Triple Top formations are reversal patterns with the bearish bias, this pattern is not often seen in the forex market (also note Triple Bottoms, Double Bottoms, and Double Tops). Triple Tops are identified by three consecutive highs of similar (or almost) height with 2 moderate pullbacks in between (neckline).
The triple top can be a major reversal pattern (if found on a daily chart or bigger timeframe) that can be formed after an extended uptrend. This pattern is confirmed when the currency pair price breaks from (the third peak) above through the neckline and the most likely price direction is now DOWN.
What does a Triple Top formation look like?

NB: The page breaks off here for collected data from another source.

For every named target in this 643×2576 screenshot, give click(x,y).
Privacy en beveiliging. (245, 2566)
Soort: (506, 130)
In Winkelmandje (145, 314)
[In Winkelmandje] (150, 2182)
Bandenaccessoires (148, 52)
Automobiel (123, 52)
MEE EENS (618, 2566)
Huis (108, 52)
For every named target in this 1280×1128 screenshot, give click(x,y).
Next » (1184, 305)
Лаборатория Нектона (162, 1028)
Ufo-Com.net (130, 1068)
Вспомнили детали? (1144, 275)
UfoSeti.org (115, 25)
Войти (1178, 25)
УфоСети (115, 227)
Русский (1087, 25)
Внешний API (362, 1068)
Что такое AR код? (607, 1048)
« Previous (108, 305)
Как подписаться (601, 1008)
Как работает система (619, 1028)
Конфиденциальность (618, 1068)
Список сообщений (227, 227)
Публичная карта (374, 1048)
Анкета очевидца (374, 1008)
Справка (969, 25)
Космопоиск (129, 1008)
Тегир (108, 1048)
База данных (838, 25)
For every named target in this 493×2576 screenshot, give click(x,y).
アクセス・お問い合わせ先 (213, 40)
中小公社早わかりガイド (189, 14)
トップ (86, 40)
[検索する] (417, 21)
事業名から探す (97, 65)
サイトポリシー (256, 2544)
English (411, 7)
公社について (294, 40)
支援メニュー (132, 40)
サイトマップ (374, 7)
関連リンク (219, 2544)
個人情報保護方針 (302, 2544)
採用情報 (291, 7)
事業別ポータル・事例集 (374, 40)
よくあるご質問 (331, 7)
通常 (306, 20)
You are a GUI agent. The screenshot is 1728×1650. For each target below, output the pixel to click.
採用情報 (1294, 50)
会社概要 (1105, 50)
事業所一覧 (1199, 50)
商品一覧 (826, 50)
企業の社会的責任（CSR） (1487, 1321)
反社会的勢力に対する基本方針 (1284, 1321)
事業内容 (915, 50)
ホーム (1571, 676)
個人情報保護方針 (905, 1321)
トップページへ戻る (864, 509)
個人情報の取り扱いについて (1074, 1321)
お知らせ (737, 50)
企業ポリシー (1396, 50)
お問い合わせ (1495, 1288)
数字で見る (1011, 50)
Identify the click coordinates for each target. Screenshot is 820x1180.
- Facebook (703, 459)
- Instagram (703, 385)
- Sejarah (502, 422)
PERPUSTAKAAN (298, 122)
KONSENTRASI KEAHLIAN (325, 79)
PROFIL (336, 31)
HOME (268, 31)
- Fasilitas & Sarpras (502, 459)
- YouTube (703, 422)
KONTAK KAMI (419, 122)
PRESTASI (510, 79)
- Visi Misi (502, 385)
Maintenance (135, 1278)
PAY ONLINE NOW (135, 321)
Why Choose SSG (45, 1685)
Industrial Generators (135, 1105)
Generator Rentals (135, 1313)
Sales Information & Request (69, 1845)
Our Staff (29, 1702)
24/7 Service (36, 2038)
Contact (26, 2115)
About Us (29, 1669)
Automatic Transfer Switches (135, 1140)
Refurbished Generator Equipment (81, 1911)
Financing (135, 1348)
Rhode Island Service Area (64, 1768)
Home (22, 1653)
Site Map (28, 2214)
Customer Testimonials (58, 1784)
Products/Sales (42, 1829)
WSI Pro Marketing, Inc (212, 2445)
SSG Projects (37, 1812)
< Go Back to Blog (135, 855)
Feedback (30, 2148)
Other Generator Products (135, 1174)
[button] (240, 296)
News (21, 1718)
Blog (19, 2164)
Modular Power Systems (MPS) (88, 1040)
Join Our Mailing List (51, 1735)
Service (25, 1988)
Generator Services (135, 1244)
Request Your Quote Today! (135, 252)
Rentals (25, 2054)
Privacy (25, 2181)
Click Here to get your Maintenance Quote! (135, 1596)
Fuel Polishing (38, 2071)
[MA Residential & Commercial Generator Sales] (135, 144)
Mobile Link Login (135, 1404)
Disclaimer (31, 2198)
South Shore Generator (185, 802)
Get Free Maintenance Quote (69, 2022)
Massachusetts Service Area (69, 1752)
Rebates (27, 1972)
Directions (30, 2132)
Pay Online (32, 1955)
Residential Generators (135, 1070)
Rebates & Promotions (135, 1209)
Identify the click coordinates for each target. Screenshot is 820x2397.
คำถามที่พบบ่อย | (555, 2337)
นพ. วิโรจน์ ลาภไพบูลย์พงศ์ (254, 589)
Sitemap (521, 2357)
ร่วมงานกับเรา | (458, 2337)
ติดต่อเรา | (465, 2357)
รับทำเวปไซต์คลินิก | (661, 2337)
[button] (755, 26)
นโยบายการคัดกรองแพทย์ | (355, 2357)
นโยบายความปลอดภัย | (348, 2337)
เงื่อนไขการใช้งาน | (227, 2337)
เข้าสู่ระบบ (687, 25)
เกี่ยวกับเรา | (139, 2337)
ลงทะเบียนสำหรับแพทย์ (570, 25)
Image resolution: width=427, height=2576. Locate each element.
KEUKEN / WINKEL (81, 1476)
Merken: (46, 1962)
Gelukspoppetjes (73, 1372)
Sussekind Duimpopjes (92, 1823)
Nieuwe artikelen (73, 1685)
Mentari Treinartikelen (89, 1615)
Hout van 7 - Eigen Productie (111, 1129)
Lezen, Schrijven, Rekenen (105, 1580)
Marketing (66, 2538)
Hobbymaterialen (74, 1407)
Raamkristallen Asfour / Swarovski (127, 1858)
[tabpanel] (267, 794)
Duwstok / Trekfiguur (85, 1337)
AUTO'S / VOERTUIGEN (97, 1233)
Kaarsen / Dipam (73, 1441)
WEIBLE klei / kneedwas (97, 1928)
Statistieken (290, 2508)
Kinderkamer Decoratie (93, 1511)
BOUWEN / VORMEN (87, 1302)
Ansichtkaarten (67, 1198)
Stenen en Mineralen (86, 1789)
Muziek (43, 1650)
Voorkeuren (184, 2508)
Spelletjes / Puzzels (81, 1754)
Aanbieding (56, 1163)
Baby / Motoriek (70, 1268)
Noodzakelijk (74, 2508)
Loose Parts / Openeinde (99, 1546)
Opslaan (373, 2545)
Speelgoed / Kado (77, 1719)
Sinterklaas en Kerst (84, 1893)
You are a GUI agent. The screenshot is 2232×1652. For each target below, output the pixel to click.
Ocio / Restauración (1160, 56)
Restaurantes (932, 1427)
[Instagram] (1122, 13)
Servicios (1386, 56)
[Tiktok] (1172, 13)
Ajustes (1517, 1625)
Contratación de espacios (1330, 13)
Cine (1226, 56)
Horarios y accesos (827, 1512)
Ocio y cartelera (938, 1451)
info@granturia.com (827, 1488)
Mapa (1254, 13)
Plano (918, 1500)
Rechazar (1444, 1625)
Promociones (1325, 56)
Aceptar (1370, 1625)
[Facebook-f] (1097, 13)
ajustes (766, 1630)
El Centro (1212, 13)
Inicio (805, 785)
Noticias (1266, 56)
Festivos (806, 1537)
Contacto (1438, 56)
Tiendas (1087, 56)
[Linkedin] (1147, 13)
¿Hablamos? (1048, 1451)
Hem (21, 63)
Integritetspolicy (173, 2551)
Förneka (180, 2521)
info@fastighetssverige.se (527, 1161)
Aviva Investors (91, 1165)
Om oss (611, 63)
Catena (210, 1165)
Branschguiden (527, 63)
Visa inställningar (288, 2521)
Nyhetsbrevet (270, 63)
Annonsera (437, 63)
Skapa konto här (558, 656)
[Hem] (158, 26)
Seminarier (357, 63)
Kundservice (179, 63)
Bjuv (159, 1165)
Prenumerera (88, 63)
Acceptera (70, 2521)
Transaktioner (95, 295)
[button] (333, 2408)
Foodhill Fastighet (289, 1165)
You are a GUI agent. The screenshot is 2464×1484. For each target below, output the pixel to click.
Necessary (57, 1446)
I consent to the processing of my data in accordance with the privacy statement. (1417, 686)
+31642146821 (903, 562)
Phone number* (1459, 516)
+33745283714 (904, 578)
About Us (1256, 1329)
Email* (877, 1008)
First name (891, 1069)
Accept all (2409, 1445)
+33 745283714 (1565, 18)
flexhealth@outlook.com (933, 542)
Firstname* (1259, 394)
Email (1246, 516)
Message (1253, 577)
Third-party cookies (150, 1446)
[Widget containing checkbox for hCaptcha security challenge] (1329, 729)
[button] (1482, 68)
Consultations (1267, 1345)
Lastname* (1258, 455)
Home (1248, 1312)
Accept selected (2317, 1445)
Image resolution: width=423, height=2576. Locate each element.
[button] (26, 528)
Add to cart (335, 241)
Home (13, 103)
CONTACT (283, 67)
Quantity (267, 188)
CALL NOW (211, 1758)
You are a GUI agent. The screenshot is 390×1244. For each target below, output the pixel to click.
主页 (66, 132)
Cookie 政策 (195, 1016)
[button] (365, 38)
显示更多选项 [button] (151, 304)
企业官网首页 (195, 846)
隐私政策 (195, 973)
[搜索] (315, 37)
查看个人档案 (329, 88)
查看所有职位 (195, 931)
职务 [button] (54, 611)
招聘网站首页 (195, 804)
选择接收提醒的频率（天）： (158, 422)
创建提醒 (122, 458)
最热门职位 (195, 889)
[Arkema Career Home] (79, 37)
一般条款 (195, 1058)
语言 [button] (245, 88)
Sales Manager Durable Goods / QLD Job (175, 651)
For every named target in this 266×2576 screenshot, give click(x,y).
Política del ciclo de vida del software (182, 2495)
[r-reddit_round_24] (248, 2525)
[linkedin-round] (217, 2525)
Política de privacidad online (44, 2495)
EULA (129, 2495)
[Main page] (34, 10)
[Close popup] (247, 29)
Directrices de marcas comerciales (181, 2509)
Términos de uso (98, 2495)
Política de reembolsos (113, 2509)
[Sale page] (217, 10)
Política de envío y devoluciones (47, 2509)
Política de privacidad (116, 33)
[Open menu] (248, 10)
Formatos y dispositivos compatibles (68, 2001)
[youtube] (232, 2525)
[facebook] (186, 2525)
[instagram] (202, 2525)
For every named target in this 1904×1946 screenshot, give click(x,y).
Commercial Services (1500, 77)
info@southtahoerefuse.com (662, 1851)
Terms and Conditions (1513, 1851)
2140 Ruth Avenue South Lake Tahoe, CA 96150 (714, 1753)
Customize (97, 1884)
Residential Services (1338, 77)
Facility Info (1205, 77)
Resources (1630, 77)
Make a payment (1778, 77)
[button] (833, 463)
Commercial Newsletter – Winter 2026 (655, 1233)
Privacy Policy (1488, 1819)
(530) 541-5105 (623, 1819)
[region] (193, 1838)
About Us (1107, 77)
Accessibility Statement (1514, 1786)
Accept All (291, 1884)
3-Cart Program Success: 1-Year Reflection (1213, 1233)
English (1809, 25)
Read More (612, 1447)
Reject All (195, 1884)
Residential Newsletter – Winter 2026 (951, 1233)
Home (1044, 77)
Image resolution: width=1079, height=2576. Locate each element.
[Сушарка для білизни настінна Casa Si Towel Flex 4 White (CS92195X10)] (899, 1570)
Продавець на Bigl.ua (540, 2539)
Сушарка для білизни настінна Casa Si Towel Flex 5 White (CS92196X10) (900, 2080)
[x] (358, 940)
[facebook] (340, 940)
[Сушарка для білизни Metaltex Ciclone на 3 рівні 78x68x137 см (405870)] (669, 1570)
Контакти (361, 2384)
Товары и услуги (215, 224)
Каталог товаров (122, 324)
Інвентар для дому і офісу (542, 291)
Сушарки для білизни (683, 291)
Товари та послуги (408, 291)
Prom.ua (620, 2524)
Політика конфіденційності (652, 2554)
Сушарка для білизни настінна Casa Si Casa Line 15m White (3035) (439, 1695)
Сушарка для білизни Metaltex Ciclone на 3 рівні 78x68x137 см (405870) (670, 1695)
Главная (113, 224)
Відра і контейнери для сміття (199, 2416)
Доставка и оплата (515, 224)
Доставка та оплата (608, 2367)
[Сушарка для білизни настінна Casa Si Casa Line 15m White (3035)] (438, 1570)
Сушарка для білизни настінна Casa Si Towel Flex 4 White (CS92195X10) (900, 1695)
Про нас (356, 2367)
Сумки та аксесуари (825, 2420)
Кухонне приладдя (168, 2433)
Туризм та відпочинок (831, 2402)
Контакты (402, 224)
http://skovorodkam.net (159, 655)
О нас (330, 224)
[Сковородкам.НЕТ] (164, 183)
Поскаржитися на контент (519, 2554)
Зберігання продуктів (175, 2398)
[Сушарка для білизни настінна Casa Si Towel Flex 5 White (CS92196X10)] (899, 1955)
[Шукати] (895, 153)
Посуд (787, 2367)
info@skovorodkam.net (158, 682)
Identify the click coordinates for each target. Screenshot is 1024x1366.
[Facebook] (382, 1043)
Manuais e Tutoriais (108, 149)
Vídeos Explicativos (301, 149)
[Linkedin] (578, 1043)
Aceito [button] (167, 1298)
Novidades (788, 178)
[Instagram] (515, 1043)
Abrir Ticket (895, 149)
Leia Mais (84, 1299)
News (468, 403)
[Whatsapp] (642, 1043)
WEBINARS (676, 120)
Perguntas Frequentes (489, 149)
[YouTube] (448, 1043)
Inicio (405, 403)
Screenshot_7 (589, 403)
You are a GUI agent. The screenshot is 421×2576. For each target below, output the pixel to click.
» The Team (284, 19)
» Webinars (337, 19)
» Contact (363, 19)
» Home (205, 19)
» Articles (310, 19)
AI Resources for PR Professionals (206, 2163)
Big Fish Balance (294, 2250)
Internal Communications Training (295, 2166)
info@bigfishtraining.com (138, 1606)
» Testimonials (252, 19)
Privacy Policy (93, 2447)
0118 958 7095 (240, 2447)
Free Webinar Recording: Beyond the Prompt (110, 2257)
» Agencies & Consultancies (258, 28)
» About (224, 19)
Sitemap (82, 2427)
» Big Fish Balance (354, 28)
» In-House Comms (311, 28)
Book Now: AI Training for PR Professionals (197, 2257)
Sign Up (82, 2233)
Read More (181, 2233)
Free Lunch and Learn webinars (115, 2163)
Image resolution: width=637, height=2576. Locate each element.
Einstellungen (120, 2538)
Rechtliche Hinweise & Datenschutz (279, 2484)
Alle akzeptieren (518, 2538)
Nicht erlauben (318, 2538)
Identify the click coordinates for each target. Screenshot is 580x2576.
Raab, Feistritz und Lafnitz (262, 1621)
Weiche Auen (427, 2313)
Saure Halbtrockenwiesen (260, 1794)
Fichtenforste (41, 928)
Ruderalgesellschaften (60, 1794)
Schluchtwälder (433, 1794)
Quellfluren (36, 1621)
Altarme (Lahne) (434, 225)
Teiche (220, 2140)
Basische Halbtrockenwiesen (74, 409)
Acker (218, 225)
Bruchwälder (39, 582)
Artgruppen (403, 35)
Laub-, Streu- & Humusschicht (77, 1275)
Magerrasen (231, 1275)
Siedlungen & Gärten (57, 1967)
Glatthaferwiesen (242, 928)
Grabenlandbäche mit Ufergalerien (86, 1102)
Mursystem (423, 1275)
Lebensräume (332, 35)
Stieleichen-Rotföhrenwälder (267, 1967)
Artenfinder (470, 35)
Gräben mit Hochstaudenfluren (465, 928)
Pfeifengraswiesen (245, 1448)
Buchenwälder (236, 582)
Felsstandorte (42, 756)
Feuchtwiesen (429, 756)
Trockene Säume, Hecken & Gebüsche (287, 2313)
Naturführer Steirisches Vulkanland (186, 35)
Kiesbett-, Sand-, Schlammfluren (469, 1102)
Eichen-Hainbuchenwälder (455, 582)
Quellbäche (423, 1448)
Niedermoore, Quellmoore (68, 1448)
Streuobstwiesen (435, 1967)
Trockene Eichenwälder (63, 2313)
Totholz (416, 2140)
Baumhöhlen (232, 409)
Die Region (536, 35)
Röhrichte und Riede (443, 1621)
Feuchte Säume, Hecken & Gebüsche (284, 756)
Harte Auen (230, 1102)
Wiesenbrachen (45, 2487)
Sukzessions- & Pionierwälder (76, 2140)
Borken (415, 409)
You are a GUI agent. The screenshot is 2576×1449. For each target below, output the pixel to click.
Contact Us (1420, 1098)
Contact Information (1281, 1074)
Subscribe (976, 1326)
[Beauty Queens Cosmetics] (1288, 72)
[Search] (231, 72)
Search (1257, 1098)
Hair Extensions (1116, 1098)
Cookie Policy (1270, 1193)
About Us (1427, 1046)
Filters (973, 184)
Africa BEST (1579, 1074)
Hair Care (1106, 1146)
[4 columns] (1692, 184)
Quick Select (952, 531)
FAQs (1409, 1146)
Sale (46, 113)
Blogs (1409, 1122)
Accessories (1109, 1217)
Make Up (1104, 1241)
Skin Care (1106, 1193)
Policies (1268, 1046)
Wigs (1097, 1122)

A triple top formation is a distinct chart pattern characterized by a rally to a new high (peak1 or resistance1) followed by a moderate pull back (10 -20%) to the neckline (support level), a second rally to test a new high ( peak2 or resistance2) followed by a moderate pull back (10 -20%) to the neckline (support level) and finally a third rally to test a new high (peak3 or resistance3).
The three peaks (highs or resistance levels) are at approximately the same price level. Following is a pull back to below the neckline (support).
How to trade this pattern?
Go short below the neckline (support level) when the currency pair price breaks from (its third peak) above since the most likely price direction is now DOWN. Place your stop couple of pips above the third peak price!
Your target must be at least twice the distance from the third peak break to the neckline.
Example: If the third peak price is at 1.2300 and the neckline is at 1.2250, your target level must be at least 100 pips when trading the breakout!